The saying birds of a feather stick together is particularly relevant when applied to entrepreneurs. More start-ups want to work in an environment populated by like-minded people who experience the same challenges, to benefit from a support network, to keep down costs, or simply bounce ideas off.
Wi-Fi technology plays an important role in synergies, collaborations and connections between such companies.
Making virtual connections
Entrepreneurs are at the forefront of mobile working: by 2016 traffic from wireless and mobile devices will exceed wired traffic, according to Accenture. As heavy users of cost-effective mobile devices, entrepreneurs relish the positive impact that portable technology has on collaboration and idea generation.
They also appreciate Wi-Fi’s low cost and flexibility: there is little investment required and it encourages co-operation and team work by giving employees the freedom to move.
Start-ups are also acutely aware that technology troubles disproportionately affect small businesses. One study points out that almost half of business owners spend up to two hours a week addressing tech issues. Which adds up to more than two half weeks every year, that could be better spent meeting clients face to face, or on the golf course.
Simply put, when Wi-Fi works, start-ups thrive.
Real World Wi-Fi
That’s definitely the case for members of Grow@GreenPark, an innovation hub at Reading’s Green Park, the heart of Britain’s Silicon Valley in Berkshire. A dedicated technology space, it nurtures companies ambitious for rapid growth.
For start-ups using applications like Skype, Slack, Asana or sophisticated web design programmes that require regular, large uploads, a solid WLAN connection is vital. Around half a dozen start-ups occupy Grow, with internet access across its meeting, events and hot-desk areas – the latter used by up to 50 people at the same time as part of their tenancy agreements.
Despite the installation of a dedicated IP line that used the Park’s ISP, poor signal strength, and modest download and upload speeds made it difficult for Grow entrepreneurs to make the most of the space and collaborate fully.
The quality of Wi-Fi for gatherings in the event space was particularly patchy, and led to poor connectivity and falling satisfaction levels among start-up and guest visitors alike.
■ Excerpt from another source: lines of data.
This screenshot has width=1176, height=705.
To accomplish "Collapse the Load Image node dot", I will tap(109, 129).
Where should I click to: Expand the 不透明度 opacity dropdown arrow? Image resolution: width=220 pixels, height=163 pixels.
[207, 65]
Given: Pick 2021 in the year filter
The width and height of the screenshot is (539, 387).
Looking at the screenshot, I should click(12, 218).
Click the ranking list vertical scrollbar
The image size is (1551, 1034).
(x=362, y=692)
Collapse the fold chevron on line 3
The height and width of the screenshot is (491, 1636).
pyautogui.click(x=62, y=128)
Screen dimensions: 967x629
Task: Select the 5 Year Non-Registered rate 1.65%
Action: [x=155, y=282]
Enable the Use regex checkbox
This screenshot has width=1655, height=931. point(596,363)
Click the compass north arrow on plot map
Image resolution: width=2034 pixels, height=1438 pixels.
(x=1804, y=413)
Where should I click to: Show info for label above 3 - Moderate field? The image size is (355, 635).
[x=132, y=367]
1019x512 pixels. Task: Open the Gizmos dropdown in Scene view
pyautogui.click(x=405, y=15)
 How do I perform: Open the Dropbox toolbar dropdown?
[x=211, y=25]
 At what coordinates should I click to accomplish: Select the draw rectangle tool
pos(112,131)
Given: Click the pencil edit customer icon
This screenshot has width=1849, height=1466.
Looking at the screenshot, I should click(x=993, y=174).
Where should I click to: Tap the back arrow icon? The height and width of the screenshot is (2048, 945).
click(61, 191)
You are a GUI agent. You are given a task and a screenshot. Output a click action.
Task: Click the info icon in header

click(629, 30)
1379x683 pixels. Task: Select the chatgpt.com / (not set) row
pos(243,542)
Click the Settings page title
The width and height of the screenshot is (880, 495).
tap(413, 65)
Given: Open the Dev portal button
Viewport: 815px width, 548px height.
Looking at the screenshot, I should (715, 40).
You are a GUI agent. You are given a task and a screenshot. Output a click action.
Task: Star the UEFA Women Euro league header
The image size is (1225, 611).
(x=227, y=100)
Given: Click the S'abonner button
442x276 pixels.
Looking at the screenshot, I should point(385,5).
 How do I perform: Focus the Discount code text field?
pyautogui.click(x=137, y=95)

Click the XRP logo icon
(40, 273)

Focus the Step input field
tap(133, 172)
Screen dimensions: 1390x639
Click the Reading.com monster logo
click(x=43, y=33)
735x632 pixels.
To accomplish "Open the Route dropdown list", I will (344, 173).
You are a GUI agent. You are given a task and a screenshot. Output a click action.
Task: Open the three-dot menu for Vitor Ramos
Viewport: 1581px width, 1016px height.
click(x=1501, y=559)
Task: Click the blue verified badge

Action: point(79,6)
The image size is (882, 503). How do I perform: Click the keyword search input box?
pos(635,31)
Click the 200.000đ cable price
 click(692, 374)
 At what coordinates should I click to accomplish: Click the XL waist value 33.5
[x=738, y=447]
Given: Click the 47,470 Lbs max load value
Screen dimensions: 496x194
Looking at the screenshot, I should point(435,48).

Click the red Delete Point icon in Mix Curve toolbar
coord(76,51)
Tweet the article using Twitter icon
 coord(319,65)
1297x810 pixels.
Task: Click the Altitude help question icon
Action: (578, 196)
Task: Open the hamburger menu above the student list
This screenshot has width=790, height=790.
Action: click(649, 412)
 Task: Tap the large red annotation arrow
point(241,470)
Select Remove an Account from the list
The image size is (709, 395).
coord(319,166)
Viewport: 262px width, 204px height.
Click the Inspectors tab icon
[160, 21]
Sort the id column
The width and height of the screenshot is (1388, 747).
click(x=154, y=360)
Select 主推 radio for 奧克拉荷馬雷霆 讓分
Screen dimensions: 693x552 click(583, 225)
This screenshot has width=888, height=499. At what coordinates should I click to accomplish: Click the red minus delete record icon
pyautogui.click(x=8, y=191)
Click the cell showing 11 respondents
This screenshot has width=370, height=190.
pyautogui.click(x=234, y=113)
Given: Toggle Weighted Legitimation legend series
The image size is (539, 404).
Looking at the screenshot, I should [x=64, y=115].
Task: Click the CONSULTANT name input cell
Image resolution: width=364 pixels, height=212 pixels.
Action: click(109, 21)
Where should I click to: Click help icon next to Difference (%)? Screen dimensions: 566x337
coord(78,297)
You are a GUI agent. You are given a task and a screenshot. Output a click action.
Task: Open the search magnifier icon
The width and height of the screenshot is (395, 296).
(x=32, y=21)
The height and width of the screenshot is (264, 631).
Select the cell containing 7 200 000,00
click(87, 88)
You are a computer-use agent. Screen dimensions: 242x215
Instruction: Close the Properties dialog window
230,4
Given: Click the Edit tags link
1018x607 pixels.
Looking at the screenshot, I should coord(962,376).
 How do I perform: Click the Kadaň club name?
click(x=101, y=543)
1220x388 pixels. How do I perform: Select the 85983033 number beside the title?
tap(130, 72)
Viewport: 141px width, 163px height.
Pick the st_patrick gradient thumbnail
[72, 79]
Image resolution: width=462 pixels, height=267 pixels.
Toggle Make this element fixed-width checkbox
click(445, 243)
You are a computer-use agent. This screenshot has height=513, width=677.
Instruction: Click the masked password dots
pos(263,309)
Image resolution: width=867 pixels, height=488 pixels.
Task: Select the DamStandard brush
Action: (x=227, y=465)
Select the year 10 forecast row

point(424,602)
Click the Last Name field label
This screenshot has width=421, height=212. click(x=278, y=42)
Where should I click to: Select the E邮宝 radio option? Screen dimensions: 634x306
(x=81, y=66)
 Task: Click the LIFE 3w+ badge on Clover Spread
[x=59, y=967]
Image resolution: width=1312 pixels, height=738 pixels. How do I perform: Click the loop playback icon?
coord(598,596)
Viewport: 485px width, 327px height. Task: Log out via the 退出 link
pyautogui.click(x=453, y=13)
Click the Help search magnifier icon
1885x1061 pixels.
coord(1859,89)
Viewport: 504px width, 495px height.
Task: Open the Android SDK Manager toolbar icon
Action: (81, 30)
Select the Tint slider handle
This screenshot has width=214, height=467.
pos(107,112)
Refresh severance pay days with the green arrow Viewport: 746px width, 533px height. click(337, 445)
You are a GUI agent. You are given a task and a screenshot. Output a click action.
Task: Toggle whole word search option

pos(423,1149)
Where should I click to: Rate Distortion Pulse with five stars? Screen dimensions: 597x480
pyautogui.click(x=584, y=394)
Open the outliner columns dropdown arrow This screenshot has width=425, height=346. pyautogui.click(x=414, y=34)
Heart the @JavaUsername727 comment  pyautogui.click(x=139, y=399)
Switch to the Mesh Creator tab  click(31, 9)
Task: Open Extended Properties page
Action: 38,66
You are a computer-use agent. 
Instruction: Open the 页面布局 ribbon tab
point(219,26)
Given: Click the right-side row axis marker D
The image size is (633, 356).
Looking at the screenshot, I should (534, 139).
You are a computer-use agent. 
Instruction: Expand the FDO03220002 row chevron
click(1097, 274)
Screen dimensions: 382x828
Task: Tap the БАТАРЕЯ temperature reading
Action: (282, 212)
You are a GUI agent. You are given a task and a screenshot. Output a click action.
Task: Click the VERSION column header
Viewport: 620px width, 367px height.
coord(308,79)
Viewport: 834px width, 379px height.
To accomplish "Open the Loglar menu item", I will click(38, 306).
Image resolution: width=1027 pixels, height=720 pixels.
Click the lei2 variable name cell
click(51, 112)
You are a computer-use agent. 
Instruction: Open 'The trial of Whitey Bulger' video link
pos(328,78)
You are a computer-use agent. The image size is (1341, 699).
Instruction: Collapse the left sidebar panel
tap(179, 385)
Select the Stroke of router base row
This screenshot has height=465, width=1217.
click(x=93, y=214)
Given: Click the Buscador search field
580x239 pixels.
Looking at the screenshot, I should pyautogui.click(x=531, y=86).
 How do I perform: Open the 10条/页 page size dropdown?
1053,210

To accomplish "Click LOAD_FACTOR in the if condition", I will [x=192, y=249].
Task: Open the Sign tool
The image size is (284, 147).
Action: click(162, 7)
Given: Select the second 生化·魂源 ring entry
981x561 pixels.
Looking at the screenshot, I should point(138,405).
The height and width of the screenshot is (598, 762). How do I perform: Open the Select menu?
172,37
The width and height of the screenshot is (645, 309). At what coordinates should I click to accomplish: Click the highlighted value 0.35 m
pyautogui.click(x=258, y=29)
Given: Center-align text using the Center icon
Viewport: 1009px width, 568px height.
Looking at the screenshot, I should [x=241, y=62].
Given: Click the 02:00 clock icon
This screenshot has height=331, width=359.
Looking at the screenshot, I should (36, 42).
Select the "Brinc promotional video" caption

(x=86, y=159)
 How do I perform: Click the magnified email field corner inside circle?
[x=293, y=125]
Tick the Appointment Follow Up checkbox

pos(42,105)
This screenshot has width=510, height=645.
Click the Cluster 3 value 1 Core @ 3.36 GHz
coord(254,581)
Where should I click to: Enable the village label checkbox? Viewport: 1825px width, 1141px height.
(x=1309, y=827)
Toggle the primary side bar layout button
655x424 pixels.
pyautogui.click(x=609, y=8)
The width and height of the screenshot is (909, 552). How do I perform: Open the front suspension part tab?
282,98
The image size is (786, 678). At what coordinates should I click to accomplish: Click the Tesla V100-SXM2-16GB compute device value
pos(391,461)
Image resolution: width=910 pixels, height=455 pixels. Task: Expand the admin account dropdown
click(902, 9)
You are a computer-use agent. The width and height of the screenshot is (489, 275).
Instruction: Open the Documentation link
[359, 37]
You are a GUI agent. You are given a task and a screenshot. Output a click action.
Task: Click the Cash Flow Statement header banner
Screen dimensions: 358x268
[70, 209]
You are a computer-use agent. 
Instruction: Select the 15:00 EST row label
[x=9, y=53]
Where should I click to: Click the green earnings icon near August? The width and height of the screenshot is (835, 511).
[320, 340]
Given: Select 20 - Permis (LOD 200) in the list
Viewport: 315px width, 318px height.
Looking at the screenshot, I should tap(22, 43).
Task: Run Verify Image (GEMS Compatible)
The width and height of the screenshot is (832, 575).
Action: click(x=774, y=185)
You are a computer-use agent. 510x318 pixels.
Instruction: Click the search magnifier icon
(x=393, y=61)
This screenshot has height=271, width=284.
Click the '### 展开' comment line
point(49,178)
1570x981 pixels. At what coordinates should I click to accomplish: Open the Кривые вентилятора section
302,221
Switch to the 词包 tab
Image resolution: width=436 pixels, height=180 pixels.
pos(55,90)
Unscrupulous non-members were also found to leach-off the bandwidth to send large volumes of marketing emails and spam content.
A TP-LINK AC wireless dual band gigabit cable router (Archer C9) was installed to provide an improved dedicated network across the Grow site. The router includes in-built beam-forming technology, which actively targets the Wi-Fi signal to mobile devices, even over long distances.
In total, it provides 1.9Gbps of bandwidth, perfect for video streaming, while additional Ethernet ports make it easy for companies to share local printers and files within the network and between devices. A gigabit Ethernet port underpins bandwidth-intensive applications and the transfer of multi-media files.
A TP-LINK ceiling-mounted access point was also installed to ensure a strong and secure wireless connection across the IoT lab. Meanwhile, secure authentication and rogue access point detection technology prevents non-members from stealing bandwidth.
Within an hour of installation, businesses reported a marked improvement in core functions such as email. Two separate Wi-Fi networks were created: a high-security, low-bandwidth network for guests, and a dedicated network for businesses and permanent hot-deskers.
Crucially, the router has the capacity to support even more businesses as the number of Grow members increases – an essential feature when there are events for up to 100 people.
One of the companies sharing the space is The Honey Partnership, a communications consultancy that specialises in building the next generation of super brands – particularly helping Chinese companies connect with western audiences.
Partner and head of digital, Chris Adams, comments, “The companies working at Grow have people with amazing ideas, passion and dedication. They don’t want to be bogged down dealing with dodgy internet connections, they want to build their businesses fast and deliver for their clients.”
Two Wi-Fi questions every start-up should ask
What is the average download and upload speed?
This is especially important if your company needs to regularly upload videos, or you will be sharing the network with a host of businesses that do. Even if the speeds appear impressive, sense check that against the average number users.
The more devices connecting to a network the more bandwidth is needed to maintain a ‘solid’ connection to individual devices. The presence of an ISP provided router is a sign the network is not optimised for high density traffic.
How is bandwidth divided between users?
If your landlord gives you a blank stare in response, it is likely that there are no QoS or quality of service policies in place to make sure that everyone gets an equal slice of the wireless pie.
It is common to provide dedicated sub-networks also known as SSIDs which limit the total bandwidth per person and prevent bandwidth hoggers disrupting the service for other users. Dual band is particularly useful enabling users to use the high speed 5Ghz frequency for bandwidth intensive activities like streaming content, leaving the traditional 2.4Ghz channel free for less interruption sensitive activities like email.